China’s recently published foreign aid report paints a picture of a unabashedly transactional world power, one focused on funneling development aid to nations where it has significant economic interests.
About 52% of the $14.4 billion that China has given in grant aid, loans, and project-building between 2010 and 2012 has gone to Africa, where China buys billions in natural resources. Projects include agricultural centers in Rwanda and teacher-training in Ethiopia, as well as 86 infrastructure projects, China’s report says.
The US, in contrast, gave just over $48 billion in foreign aid, including military and humanitarian aid, in 2012 alone.
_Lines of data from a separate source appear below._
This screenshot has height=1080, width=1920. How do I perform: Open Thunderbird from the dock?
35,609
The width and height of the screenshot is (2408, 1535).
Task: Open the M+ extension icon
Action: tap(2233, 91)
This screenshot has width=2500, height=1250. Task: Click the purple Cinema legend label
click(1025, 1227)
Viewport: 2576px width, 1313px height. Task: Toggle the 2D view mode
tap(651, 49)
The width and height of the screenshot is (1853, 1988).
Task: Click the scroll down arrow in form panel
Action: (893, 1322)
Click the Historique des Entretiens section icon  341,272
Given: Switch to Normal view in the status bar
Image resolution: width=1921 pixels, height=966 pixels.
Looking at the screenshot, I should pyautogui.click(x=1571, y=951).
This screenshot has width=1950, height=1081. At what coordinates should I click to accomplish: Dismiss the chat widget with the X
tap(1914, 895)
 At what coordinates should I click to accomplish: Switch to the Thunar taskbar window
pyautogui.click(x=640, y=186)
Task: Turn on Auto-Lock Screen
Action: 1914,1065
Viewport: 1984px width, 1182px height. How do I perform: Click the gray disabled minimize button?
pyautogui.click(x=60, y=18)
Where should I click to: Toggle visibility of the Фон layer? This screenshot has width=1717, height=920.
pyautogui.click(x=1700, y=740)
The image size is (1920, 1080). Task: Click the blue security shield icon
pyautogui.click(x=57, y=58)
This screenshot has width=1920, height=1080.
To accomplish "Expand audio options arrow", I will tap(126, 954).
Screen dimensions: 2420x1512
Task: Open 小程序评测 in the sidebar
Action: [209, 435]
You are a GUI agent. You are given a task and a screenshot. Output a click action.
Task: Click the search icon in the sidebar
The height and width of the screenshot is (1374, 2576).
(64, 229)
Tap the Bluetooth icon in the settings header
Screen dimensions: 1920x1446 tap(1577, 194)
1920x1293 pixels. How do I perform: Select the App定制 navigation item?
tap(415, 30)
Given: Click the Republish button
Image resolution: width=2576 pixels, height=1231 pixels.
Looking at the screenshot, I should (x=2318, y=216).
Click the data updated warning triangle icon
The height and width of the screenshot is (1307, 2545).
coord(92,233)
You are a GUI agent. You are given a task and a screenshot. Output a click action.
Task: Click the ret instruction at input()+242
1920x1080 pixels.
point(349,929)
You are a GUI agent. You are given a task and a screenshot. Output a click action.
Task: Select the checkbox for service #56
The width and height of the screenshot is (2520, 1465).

During the 2010-2012 span, the US has donated a considerable amount to sub-Saharan Africa as well, but aid has also been heavily concentrated in Afghanistan, Pakistan, Iraq, all of which receive more than $1 billion in aid each year, as well as Israel, the US’s largest foreign cumulative aid recipient since WWII. Here’s a snapshot from 2011 from the US government:
About 45% of the foreign aid coming from China is in the form of help building projects to improve countries’ “economic infrastructure,” including bridges, roads and ports that ultimately will help China and other nations looking to trade with these countries:
The US, on the other hand, has given more aid to “health,” “humanitarian assistance” and “peace and security” during those years than anything else. Here’s a snapshot of the US’s foreign assistance spending from 2012:
Lastly, in the three years covered by the report, China devoted just 0.4% of its foreign aid to humanitarian causes like emergency relief and cash for countries suffering natural disasters. That’s 1.2 billion yuan, or $193 million. World governments in that time doled out $40.5 billion in humanitarian aid, led by the US, according to Global Humanitarian Assistance. That means China, the world’s second-largest economy, contributed less than half of one percent of the total.
For a good idea of what that looks like, China’s humanitarian aid contribution for 2012, compared to the rest of the world, puts it almost last among the world’s top 30 donors, just above Portugal:
China’s failure to commit serious humanitarian aid to neighbor and sometimes South Sea territory rival the Philippines after the devastating Typhoon Haiyan earned the Beijing derision abroad and even mild rebukes at home.
But that’s not the kind of donor that China wants to be. The recently published aid report aptly illustrates how the country is exporting the “Chinese dream,” explains a columnist in the state-run news wire Xinhua. “The Chinese model of providing foreign aid adheres to the principles of not imposing any political conditions, not interfering in the internal affairs of the recipient countries and fully respecting their right to independently choose their own paths and models of development.”
By contrast, the US Agency for International Development, which disburses US foreign aid, has a mission to pursue “two complementary and intrinsically linked goals: ending extreme poverty and promoting the development of resilient, democratic societies that are able to realize their potential.”